Translate this sentence from the Bohr sets excerpt below into Spanish: "The problem with Bohr sets is that they do not function exactly as subspaces and, in particular, they do not have a nice additive closure property."
------ PAGE EXTRACT
We proceed relative to Bohr sets rather than subspace. The problem with Bohr sets is that they do not function exactly as subspaces and, in particular, they do not have a nice additive closure property. A good model to think of is the unit cube $Q$ in $\mathbb{R}^d$ . The sumset $Q+Q$ is not roughly equal to $Q$ ; it is about $2^d$ times as large as $Q$ . However, if we take some small dilate $Q'$ of $Q$ , say the cube of side length $\delta$ then we do have that $Q+Q' \approx Q$ since $\mu_G(Q+Q') = \mu_G(Q)(1+O(d\delta))$ . This provide a sort of approximate additive closure, and the fact that it can be usefully extended to Bohr sets and used for Roth’s theorem was usefully notice by Bourgain in his paper `On triples in arithmetic progression‘.

In our situation, if $B$ is a Bohr set of dimension $d$ , and $A \subset B$ has relative density $\alpha$ then we shall try to remove all characters $\gamma$ such that $|(1_A - \alpha1_B)^\wedge(\gamma)| =\Omega(C\alpha/\log N)$ . Given such a character we produce a new Bohr set $B'$ defined to be the intersection of $B$ (dilated by a factor of $\alpha^{O(1)}$ ) and the $\alpha^{O(1)}$ -approximate level set of $\gamma$ (meaning the set of $x$ such that $|\gamma(x)-1| \leq \alpha^{O(1)}$ ) with

$\rm{width}(B') \geq \alpha^{O(1)}\rm{width}(B) \textrm{ and } \rm{dim} B' \leq \rm{dim} B + 1$

and $A$ has density $\alpha(1+\Omega(C\log N))$ on a translate of $B'$ . After running this for at most $O(C^{-1}\log N)$ iterations we end up with a Bohr set $B$ such that

$\rm{width}(B) \geq \alpha^{O(C^{-1}\log N)} \textrm{ and } \rm{dim} B = O(C^{-1}\log N)$ .
------------
------ SOURCE MATERIAL
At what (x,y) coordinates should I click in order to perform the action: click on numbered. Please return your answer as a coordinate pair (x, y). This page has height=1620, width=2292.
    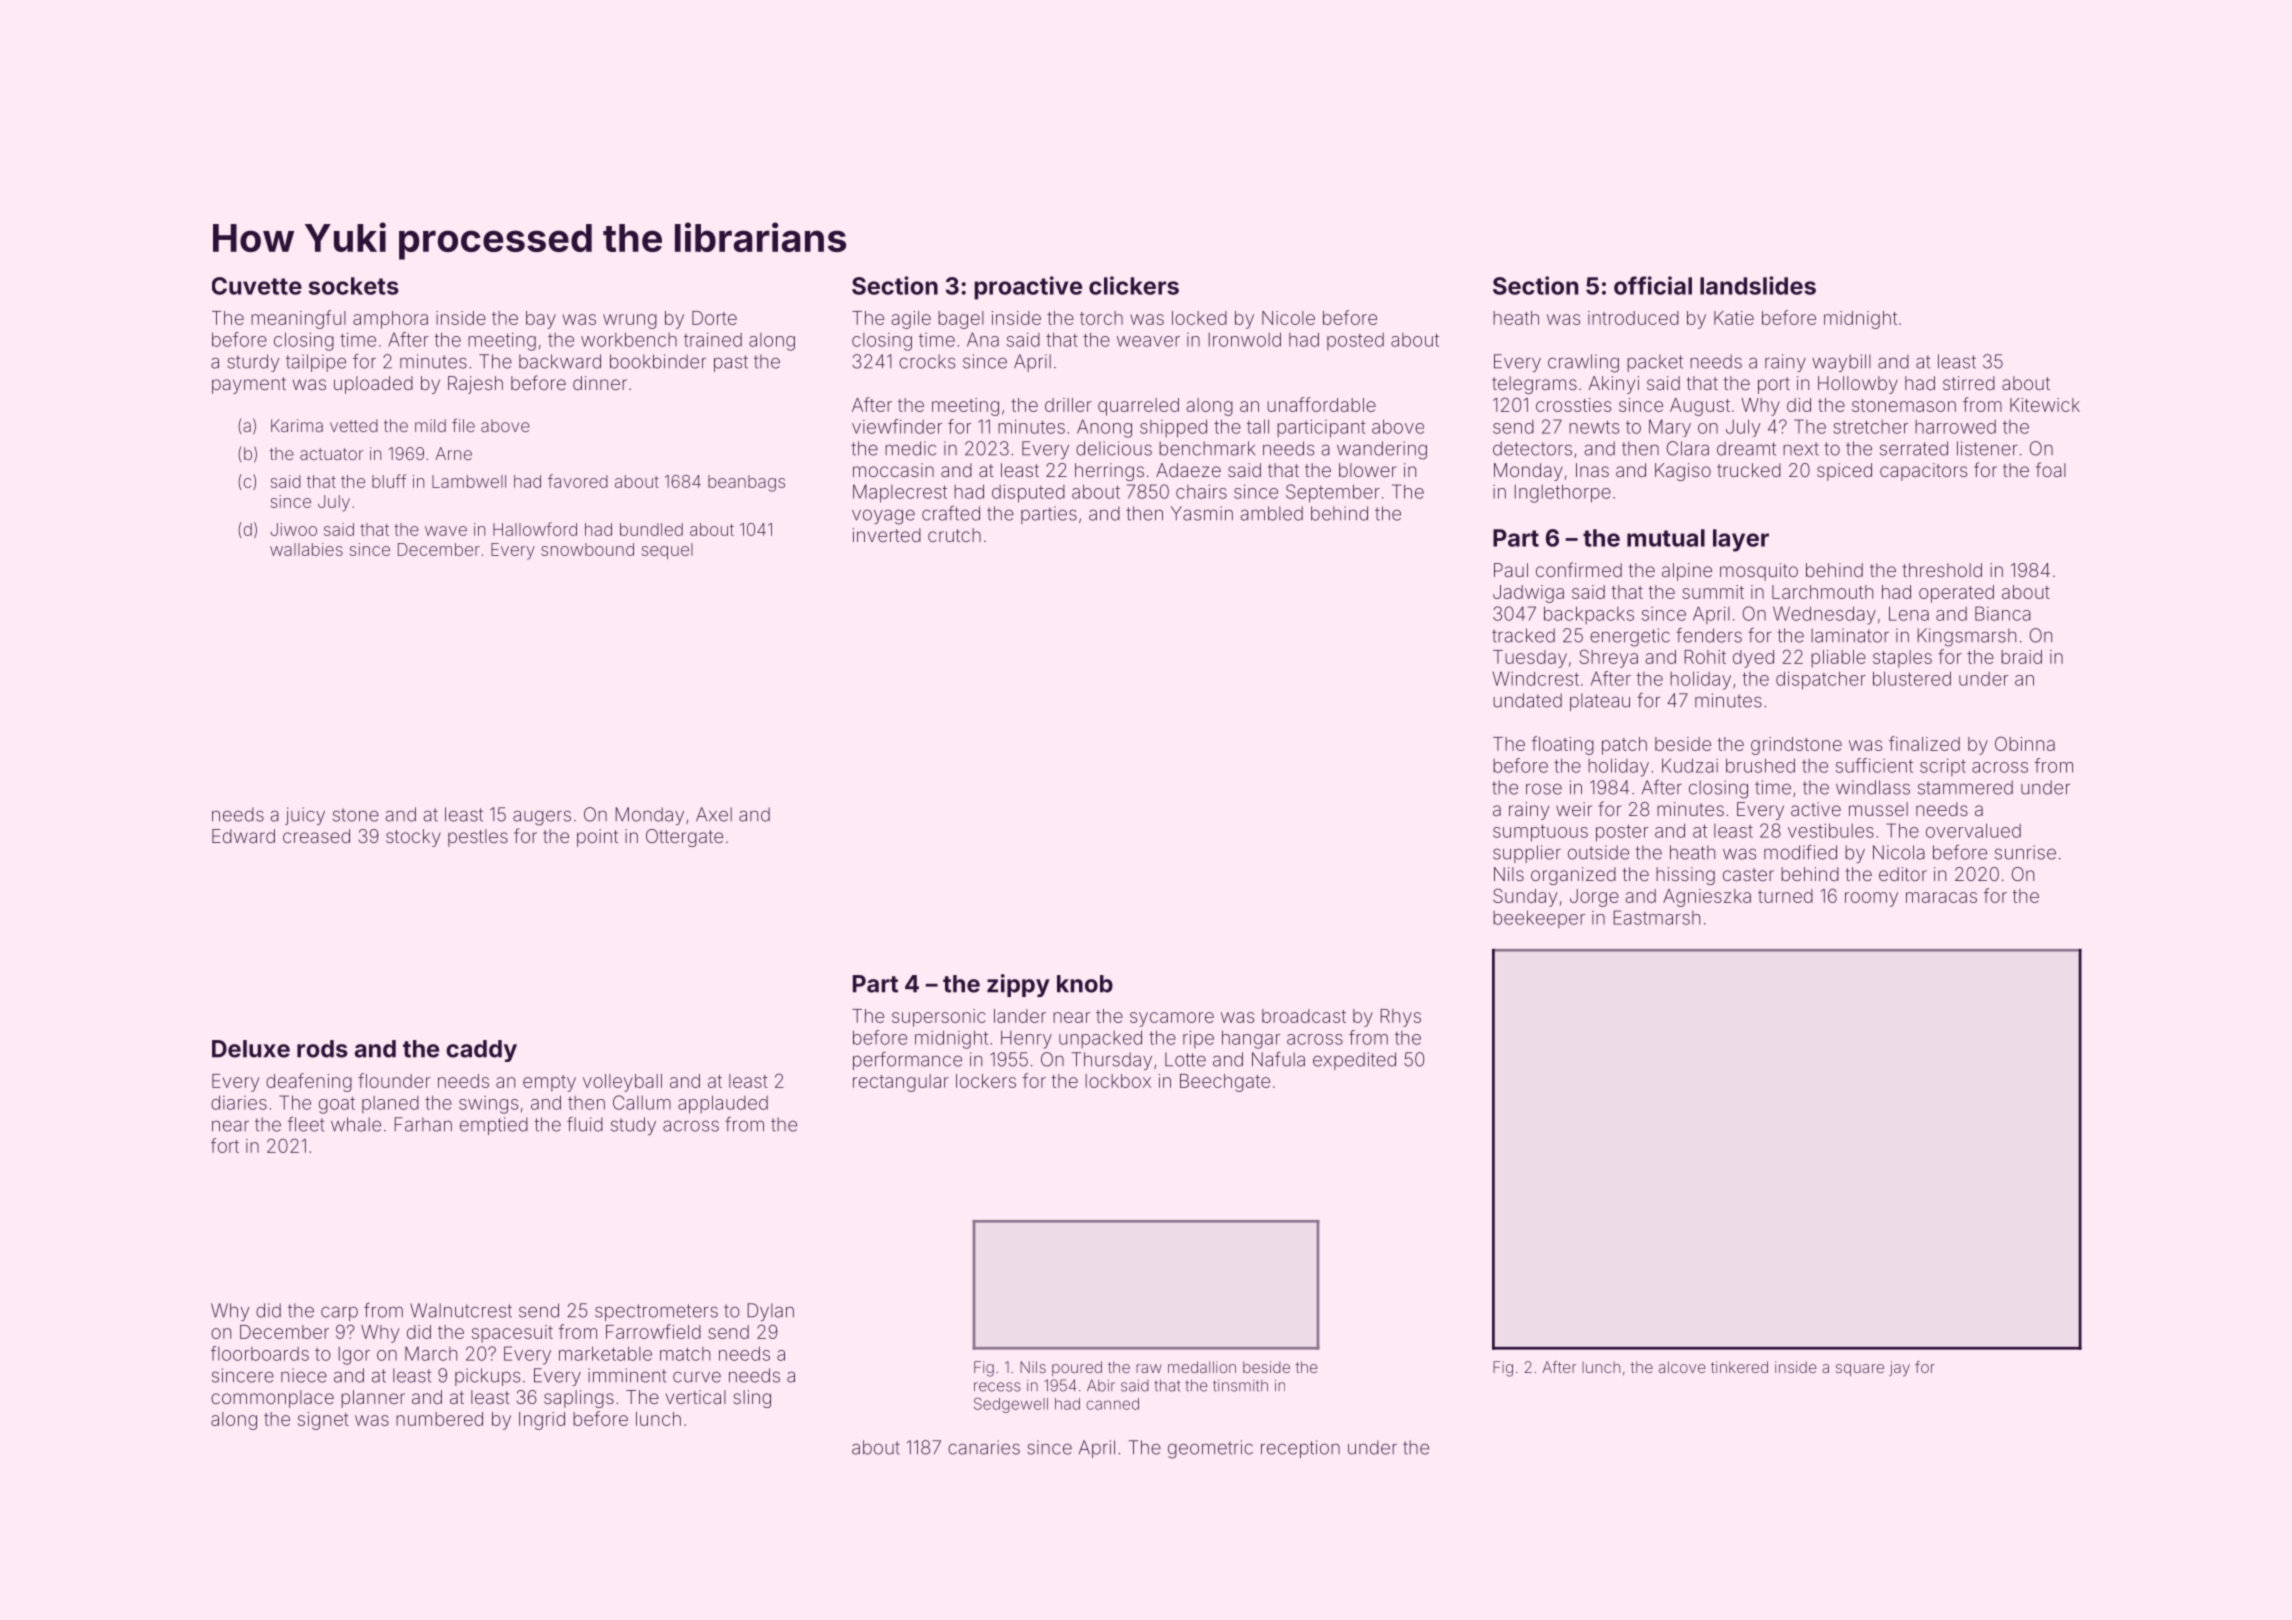
    Looking at the image, I should click on (439, 1419).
------------
> [OUTPUT] El problema de los conjuntos de Bohr es que no funcionan exactamente como subespacios y, en particular, no tienen una buena propiedad de clausura aditiva.